▶ WORK REQUEST
Look through the entries below and extract exactly the lines from the one containing "Viewport: 1472px width, 812px" through the one containing "Given: Open the Вид dropdown arrow", ends included.

▶ INPUT RECORDS

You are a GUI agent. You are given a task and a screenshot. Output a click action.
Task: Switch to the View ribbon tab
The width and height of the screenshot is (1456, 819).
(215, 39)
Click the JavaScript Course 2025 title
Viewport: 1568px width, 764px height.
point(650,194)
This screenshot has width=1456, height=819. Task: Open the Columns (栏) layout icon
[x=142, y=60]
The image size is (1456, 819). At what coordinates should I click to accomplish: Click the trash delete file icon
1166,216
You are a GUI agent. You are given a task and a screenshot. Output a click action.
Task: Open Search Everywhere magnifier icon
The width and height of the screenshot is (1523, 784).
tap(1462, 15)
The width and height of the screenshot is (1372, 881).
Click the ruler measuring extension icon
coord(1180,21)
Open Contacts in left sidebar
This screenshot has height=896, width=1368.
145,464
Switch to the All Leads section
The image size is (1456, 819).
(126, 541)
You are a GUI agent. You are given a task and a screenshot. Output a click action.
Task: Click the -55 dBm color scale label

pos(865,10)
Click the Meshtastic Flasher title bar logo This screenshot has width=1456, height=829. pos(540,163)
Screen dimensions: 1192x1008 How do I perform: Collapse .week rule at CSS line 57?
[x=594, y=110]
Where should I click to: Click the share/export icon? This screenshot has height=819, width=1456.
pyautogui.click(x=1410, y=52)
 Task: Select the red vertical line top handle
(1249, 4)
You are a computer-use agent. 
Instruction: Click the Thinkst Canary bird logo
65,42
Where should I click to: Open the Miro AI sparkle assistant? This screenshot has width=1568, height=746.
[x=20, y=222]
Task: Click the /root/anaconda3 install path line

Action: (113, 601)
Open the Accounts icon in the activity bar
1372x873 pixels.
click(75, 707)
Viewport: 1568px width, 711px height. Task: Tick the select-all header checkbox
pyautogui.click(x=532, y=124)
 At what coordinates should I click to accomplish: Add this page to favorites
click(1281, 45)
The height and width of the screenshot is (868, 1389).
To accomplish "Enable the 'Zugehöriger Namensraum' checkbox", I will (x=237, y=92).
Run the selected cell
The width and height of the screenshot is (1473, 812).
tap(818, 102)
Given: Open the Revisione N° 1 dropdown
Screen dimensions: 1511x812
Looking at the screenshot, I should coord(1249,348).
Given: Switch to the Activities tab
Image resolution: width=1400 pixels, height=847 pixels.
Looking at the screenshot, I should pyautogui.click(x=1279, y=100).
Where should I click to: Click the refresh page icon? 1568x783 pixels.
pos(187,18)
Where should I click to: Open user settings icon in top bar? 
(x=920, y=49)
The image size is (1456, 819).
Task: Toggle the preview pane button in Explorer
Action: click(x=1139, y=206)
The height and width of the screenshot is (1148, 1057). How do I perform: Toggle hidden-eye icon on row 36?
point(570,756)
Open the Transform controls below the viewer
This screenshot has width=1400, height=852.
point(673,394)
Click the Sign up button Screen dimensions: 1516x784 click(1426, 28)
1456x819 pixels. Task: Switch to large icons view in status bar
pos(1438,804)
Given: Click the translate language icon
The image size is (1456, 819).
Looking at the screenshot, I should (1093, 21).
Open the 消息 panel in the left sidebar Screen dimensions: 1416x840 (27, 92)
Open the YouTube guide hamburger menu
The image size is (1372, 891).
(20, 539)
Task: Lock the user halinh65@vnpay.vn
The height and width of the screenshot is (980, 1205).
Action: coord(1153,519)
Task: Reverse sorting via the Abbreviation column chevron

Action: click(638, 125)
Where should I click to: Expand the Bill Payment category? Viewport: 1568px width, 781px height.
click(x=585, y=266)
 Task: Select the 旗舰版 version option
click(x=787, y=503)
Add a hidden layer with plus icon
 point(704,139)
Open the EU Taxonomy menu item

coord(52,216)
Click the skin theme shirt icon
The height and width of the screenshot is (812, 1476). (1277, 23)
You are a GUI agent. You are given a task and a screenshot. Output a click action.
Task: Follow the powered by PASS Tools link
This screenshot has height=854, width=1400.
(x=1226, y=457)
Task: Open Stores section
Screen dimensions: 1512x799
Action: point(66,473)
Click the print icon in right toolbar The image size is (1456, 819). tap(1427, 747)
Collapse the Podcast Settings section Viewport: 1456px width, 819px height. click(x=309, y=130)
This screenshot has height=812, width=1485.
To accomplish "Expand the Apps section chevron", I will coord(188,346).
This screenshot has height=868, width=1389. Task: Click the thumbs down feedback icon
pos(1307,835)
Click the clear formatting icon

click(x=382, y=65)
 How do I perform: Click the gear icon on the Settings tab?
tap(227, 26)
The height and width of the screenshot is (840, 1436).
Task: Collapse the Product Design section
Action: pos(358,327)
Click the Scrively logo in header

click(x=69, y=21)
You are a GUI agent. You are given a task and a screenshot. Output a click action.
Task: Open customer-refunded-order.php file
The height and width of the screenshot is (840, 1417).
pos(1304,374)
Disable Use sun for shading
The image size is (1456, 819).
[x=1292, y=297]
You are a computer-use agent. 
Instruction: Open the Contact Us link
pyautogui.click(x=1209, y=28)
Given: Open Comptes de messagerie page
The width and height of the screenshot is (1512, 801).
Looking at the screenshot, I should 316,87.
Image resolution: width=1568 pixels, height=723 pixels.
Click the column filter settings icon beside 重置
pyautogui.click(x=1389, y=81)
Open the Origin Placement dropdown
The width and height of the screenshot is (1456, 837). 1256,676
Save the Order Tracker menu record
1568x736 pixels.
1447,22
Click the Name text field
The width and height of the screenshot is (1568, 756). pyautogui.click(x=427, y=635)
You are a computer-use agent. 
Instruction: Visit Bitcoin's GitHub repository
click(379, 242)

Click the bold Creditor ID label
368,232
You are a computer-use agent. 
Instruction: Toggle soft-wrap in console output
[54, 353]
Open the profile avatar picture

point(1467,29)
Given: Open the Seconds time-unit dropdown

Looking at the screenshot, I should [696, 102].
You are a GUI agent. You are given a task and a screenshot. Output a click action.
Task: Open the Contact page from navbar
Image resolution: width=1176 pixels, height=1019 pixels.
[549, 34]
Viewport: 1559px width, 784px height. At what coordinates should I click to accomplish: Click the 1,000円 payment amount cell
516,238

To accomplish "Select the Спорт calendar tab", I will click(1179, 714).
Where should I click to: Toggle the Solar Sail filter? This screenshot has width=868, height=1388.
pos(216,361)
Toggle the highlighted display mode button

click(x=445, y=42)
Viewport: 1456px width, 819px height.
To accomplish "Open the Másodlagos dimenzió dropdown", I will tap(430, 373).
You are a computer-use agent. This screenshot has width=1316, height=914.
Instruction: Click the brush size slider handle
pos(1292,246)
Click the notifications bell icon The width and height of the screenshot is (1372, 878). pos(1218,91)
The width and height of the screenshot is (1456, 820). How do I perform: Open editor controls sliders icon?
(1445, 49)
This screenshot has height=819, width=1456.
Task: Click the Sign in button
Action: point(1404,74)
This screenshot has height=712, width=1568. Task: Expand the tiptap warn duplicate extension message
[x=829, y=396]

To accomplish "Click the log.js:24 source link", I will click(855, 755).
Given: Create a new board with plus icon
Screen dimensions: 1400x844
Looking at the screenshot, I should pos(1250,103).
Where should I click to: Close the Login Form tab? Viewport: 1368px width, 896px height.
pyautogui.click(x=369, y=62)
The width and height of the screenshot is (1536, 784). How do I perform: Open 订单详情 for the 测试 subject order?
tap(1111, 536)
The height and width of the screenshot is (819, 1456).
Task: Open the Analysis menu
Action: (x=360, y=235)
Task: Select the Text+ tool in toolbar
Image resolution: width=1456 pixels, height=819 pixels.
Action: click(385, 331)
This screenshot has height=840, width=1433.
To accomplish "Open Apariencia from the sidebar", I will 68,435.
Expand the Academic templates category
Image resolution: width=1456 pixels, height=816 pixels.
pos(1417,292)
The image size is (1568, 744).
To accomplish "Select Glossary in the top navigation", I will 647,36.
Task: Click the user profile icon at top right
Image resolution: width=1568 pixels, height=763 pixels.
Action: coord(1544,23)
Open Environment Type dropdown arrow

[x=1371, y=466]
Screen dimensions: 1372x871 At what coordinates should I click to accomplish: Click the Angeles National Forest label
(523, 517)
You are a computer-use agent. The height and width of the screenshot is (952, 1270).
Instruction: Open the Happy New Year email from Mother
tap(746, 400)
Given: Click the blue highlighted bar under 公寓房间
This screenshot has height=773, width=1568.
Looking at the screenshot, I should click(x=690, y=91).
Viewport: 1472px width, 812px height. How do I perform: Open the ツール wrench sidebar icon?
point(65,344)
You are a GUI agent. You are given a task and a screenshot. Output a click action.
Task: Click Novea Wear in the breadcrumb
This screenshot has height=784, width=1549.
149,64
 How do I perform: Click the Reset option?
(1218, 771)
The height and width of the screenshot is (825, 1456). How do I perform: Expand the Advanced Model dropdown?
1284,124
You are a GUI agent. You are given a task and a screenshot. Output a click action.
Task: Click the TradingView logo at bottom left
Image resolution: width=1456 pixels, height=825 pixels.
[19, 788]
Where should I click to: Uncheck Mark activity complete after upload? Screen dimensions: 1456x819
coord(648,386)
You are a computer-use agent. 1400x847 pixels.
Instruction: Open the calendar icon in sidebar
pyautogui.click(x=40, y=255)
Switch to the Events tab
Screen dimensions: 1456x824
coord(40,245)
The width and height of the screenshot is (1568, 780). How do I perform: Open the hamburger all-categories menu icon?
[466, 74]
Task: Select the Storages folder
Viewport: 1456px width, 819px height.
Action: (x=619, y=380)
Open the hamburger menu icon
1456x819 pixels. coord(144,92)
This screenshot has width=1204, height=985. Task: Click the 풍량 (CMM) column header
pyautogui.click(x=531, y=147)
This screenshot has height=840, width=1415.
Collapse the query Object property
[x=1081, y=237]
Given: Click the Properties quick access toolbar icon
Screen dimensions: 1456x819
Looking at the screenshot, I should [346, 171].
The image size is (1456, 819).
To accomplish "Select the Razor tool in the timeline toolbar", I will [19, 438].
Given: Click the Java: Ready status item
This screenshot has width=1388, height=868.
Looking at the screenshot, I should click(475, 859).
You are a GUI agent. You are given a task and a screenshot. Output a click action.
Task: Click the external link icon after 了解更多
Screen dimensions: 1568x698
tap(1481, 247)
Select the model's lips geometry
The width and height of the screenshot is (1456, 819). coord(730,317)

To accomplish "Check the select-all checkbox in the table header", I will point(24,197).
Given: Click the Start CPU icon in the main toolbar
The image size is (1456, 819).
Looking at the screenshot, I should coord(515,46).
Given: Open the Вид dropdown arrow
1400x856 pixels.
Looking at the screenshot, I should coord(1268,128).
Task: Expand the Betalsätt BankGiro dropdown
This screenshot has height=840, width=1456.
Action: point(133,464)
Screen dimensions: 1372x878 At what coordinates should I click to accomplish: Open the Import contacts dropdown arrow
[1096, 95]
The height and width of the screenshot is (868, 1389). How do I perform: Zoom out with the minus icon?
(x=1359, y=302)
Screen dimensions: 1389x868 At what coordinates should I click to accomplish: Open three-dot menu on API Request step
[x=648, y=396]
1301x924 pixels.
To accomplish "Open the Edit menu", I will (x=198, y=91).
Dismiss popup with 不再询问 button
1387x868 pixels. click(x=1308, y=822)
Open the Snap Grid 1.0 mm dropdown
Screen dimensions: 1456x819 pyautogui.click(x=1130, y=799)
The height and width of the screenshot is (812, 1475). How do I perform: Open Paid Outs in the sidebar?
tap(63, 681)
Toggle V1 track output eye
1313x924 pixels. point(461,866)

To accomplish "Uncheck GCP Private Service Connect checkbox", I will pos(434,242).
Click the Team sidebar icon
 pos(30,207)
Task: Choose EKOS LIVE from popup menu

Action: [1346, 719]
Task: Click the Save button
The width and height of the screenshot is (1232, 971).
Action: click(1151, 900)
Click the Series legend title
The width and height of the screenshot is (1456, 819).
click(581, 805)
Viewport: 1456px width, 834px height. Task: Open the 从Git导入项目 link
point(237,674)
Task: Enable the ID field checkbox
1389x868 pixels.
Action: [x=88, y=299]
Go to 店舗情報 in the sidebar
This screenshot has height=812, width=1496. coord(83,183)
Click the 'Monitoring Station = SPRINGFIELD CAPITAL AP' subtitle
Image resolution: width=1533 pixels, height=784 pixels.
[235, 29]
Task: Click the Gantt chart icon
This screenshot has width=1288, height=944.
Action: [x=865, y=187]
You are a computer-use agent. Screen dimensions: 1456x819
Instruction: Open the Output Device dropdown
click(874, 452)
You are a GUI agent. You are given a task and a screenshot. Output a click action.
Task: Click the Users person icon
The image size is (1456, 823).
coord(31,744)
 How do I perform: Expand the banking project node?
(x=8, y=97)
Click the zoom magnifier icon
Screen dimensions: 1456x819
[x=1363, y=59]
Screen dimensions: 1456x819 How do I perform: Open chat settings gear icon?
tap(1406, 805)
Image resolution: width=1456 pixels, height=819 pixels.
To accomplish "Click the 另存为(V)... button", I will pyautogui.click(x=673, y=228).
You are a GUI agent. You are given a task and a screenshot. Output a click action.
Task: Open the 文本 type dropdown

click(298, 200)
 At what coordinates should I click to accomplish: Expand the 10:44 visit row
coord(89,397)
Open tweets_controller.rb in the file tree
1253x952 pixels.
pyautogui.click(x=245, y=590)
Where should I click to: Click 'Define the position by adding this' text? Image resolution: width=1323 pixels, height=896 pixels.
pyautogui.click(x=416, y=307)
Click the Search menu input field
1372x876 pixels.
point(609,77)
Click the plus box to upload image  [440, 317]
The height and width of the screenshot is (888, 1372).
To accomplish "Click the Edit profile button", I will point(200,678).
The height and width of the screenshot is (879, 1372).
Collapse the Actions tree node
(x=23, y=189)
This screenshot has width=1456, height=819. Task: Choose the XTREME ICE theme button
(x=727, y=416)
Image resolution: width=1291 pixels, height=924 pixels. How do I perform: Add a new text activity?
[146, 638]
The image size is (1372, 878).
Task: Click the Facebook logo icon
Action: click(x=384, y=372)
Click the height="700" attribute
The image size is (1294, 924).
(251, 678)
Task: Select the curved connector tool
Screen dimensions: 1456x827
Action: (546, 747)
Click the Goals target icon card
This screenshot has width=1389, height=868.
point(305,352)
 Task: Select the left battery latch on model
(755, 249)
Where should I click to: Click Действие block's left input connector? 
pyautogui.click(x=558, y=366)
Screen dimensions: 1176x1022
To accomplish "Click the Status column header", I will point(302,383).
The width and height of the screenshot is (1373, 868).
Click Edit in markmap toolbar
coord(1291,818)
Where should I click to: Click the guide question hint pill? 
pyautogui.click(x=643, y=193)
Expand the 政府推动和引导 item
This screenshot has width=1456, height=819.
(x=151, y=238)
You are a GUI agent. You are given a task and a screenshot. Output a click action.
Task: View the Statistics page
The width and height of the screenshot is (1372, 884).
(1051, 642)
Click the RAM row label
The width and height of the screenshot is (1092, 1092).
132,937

▶ ANSWER BOX
Viewport: 1472px width, 812px height. How do I perform: Open the ツール wrench sidebar icon?
point(65,344)
You are a GUI agent. You are given a task and a screenshot. Output a click action.
Task: Click Novea Wear in the breadcrumb
This screenshot has height=784, width=1549.
149,64
 How do I perform: Click the Reset option?
(1218, 771)
The height and width of the screenshot is (825, 1456). How do I perform: Expand the Advanced Model dropdown?
1284,124
You are a GUI agent. You are given a task and a screenshot. Output a click action.
Task: Click the TradingView logo at bottom left
Image resolution: width=1456 pixels, height=825 pixels.
[19, 788]
Where should I click to: Uncheck Mark activity complete after upload? Screen dimensions: 1456x819
coord(648,386)
You are a computer-use agent. 1400x847 pixels.
Instruction: Open the calendar icon in sidebar
pyautogui.click(x=40, y=255)
Switch to the Events tab
Screen dimensions: 1456x824
coord(40,245)
The width and height of the screenshot is (1568, 780). How do I perform: Open the hamburger all-categories menu icon?
[466, 74]
Task: Select the Storages folder
Viewport: 1456px width, 819px height.
Action: (x=619, y=380)
Open the hamburger menu icon
1456x819 pixels. coord(144,92)
This screenshot has width=1204, height=985. Task: Click the 풍량 (CMM) column header
pyautogui.click(x=531, y=147)
This screenshot has height=840, width=1415.
Collapse the query Object property
[x=1081, y=237]
Given: Click the Properties quick access toolbar icon
Screen dimensions: 1456x819
Looking at the screenshot, I should [346, 171].
The image size is (1456, 819).
To accomplish "Select the Razor tool in the timeline toolbar", I will [19, 438].
Given: Click the Java: Ready status item
This screenshot has width=1388, height=868.
Looking at the screenshot, I should click(475, 859).
You are a GUI agent. You are given a task and a screenshot. Output a click action.
Task: Click the external link icon after 了解更多
Screen dimensions: 1568x698
tap(1481, 247)
Select the model's lips geometry
The width and height of the screenshot is (1456, 819). coord(730,317)

To accomplish "Check the select-all checkbox in the table header", I will point(24,197).
Given: Click the Start CPU icon in the main toolbar
The image size is (1456, 819).
Looking at the screenshot, I should coord(515,46).
Given: Open the Вид dropdown arrow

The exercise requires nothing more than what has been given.